The Zhmodikovs in "Tactics of the Russian Army…", discussing A.I. Khatov's "General Essay on Tactics"…

(Alexander Zhmodikov on the Napoleon Series Forum: "Now I can say that the first volume of Alexander Khatov's General Essay on Tactics is the first volume of Guibert's Essai général de tactique translated into Russian with some additions and omissions. Khatov significantly abridged Guibert's lengthy Introduction. In the chapter on infantry Khatov added the battalion attack column and battalion square")

"Khatov considered attacks in closed columns dangerous and wrote that a closed column was usually in full disorder, even after a successful attack…Closed columns had to have a distance of three paces between….they were to march to attack at a fast pace… Open columns with full distance or half-distance, were to be used to move infantry over the battlefield… The former was to form a line parallel to the direction of the march by quarter-wheeling its platoons to either flank; the latter could form a line perpendicular to the direction of the march by moving its platoons by files."
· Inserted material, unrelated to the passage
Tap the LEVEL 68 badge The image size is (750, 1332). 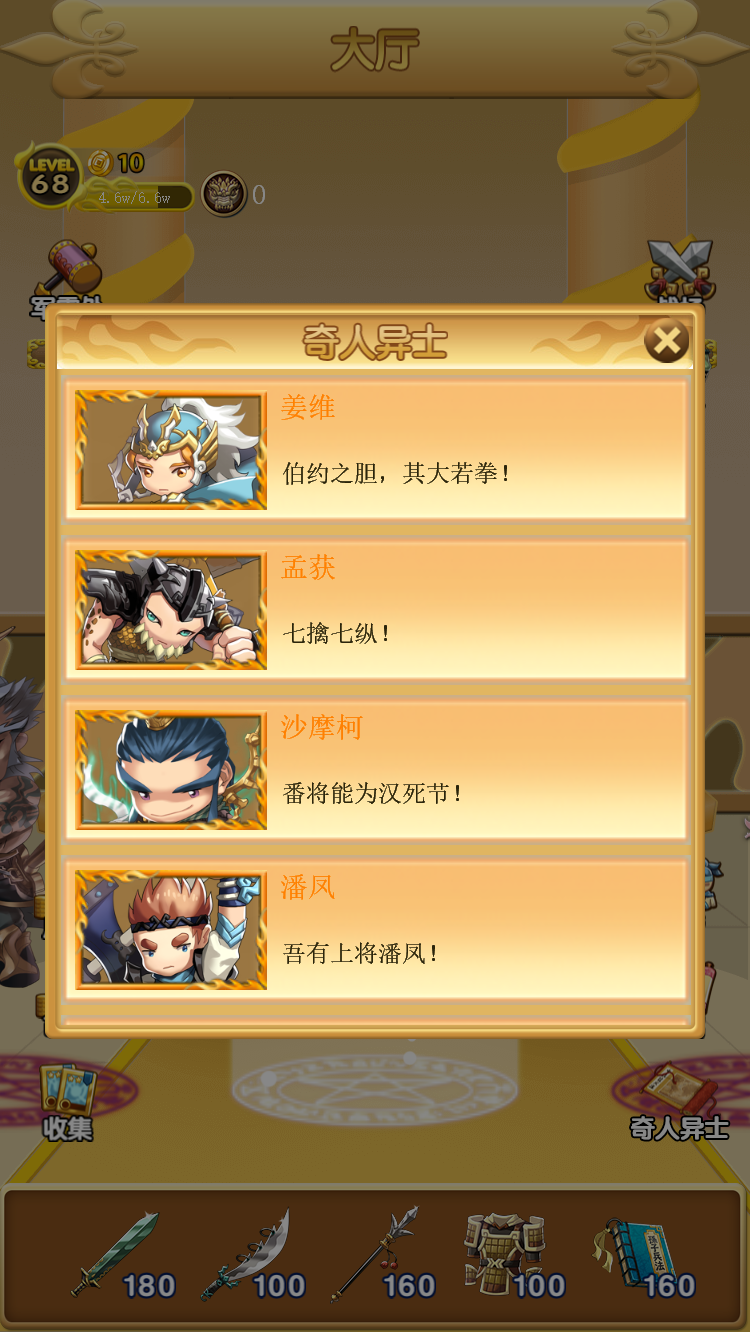(x=49, y=176)
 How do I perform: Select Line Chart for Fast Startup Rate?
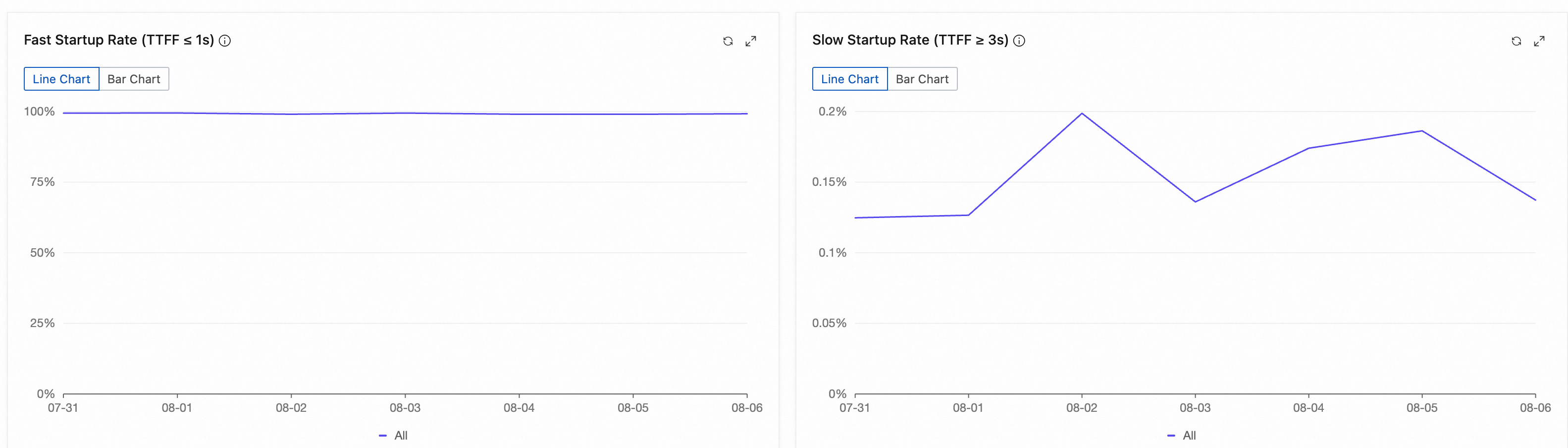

Le Breton03 Sep 2017 2:15 a.m. PST

On the russian drill manuals from the excellent Steven H. Smith :


Personal logo jeffreyw3 Supporting Member of TMP03 Sep 2017 5:11 a.m. PST

Superb--thank you Breton!

Personal logo jeffreyw3 Supporting Member of TMP03 Sep 2017 7:46 a.m. PST

Steven--if you're following this, I appreciate your following up on the drill questions on the Nap series forum (I would reply there, but I'm having trouble restoring my old profile)

ScottWashburn Sponsoring Member of TMP07 Sep 2017 2:00 p.m. PST

By the time of the ACW a closed column could wheel. It's tricky with the following elements in what I refer to as a 'controlled skid' :) but it does work--with practice.